Tittivilla (also known as Titivilla or Tetivila) is an eroded volcano in the Andes of Bolivia, on the isthmus separating the Salar de Coipasa in the north from the Salar de Uyuni. The maximum slope in its summit area is 30°. The stratovolcano and neighbouring Tunupa formed 3.5-2.5 mya on NE-SW and NNE-SSW structures, it belongs to the Tungapujo-Guachacoyo volcanic chain. The volcanoes are formed from andesite and dacite belonging to potassium-rich calc-alkaline series.

Tittivilla underwent an edifice collapse that triggered a 20 km long debris avalanche. The avalanche descended an altitude of 1350 m with an azimuth 68° and covered a surface area of 189 km2. The slide left a 6 km wide amphitheatre on the east-northeast side of the volcano that cut through older lava flows, the amphitheatre was originally interpreted to be an explosion crater.

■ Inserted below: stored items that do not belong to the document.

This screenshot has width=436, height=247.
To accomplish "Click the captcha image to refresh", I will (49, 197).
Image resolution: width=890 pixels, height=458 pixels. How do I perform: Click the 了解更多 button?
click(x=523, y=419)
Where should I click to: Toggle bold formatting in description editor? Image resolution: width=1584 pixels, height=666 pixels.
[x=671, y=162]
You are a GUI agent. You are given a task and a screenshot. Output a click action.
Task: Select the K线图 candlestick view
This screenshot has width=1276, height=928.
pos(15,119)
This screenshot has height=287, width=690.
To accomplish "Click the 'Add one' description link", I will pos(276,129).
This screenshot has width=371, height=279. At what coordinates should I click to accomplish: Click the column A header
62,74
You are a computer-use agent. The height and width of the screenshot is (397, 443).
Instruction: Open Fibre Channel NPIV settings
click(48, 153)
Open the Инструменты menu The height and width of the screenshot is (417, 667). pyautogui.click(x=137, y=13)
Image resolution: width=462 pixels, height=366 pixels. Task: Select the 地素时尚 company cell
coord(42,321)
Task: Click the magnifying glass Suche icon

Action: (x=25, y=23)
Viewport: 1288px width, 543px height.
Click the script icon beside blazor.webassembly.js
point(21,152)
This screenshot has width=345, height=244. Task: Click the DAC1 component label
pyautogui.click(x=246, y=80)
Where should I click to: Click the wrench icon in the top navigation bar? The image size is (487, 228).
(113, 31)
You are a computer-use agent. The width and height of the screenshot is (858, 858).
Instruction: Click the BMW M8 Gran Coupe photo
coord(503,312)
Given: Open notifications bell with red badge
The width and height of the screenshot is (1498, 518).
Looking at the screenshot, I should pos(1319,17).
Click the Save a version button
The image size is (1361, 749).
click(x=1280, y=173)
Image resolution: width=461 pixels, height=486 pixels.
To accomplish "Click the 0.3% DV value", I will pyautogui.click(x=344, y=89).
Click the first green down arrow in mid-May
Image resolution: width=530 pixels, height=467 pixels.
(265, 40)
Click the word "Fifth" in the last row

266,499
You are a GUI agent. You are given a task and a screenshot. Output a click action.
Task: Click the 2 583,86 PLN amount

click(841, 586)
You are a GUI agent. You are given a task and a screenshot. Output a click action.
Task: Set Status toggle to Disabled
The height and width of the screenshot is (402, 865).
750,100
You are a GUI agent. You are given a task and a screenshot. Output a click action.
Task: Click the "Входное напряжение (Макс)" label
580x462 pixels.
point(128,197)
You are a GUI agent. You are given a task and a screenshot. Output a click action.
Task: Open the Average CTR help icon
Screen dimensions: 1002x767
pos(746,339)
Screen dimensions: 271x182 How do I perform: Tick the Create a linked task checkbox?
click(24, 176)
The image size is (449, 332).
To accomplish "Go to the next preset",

The northern side of the avalanche has large blocks up to several kilometres of length that are hard to distinguish from eroded lavas from the neighbouring Cerro Grande. The eastern sector contains megablocks and hummocks. The southern part of the slide has a much smaller scale hummocky topography. The topography of the slide was buried by the highstands of the Altiplano lakes and contains lacustrine deposits. The 28000BP Lake Minchin and 50000BP Lake Escara paleolakes certainly submerged the slide deposits.

The volcano was active in the Pliocene-Pleistocene. A lava flow within the slide scar is the only clear post-collapse volcanic activity. It originates in the northern part of the slide mouth and continues for 7 km to the shores of the Salar de Coipasa.